BEGIN RECORD SET
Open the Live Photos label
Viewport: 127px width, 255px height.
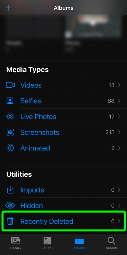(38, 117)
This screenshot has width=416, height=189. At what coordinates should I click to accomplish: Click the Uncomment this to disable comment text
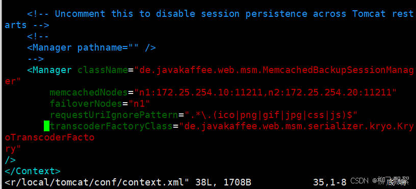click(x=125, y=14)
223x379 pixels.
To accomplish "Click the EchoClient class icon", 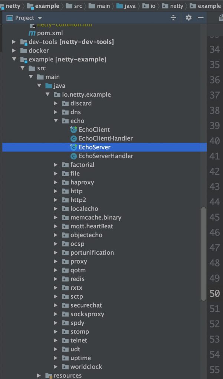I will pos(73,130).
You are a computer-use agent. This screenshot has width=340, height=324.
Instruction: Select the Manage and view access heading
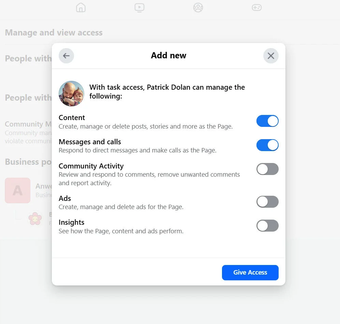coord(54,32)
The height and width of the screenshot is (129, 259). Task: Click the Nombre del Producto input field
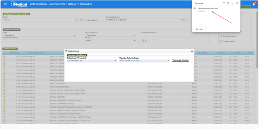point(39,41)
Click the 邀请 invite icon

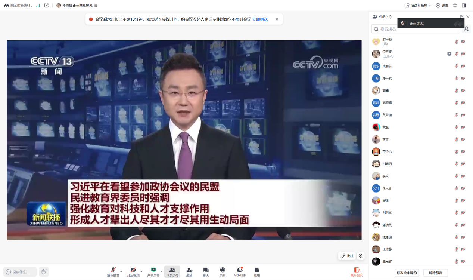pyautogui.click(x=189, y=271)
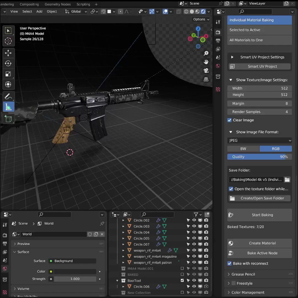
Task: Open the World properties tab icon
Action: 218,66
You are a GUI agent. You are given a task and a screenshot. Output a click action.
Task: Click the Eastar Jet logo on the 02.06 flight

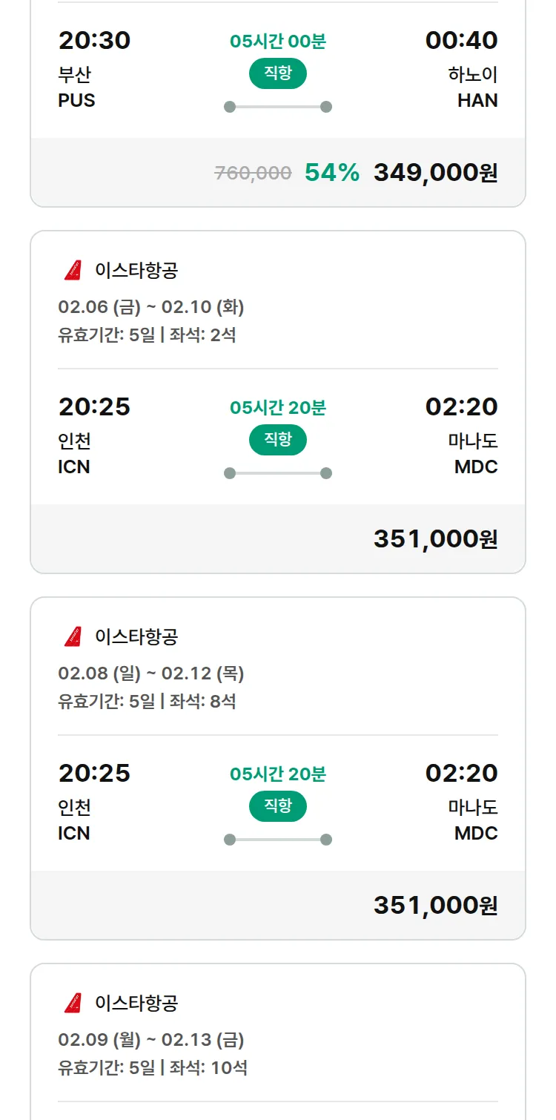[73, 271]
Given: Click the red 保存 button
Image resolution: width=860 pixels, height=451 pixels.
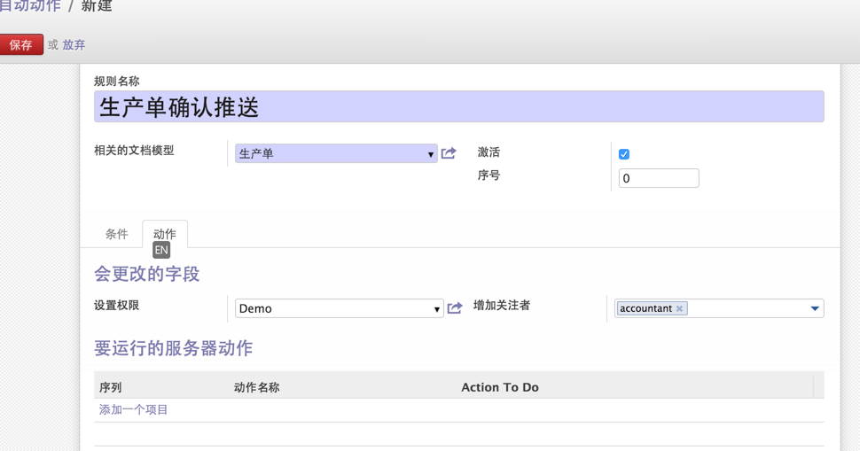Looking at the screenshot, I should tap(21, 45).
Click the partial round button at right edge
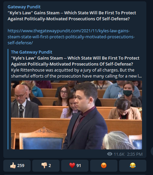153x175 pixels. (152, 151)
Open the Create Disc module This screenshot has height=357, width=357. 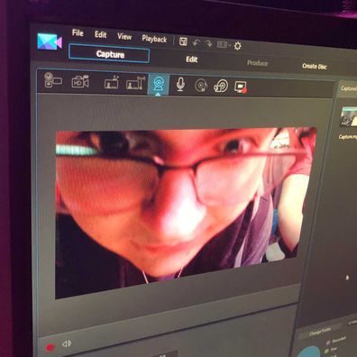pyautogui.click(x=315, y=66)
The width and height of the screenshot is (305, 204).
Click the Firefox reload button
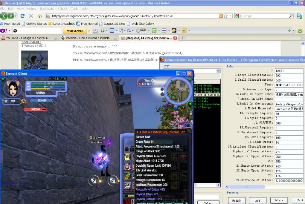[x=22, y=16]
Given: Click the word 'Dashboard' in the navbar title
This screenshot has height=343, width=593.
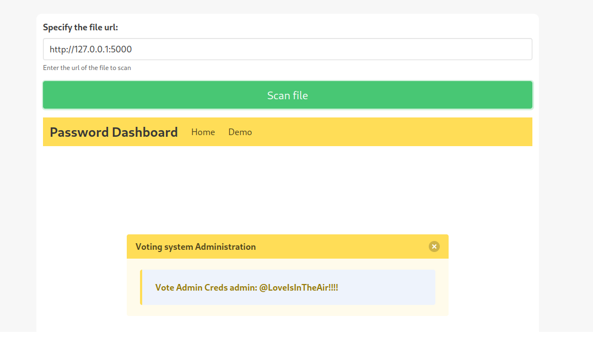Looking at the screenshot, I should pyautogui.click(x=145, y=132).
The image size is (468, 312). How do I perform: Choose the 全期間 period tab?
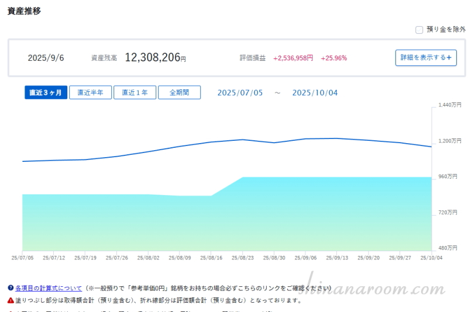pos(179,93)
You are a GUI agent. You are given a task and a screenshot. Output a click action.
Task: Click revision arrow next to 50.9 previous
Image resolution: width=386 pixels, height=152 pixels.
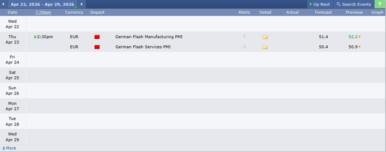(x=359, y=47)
END RECORD SET
● **TASK DIRECTIONS**: With the pictures left out, output the lines from the one containing "Image resolution: width=386" through the last line of the records above, exactly as they are.

● **SOLUTION TO THIS PROBLEM**:
Image resolution: width=386 pixels, height=152 pixels.
(x=359, y=47)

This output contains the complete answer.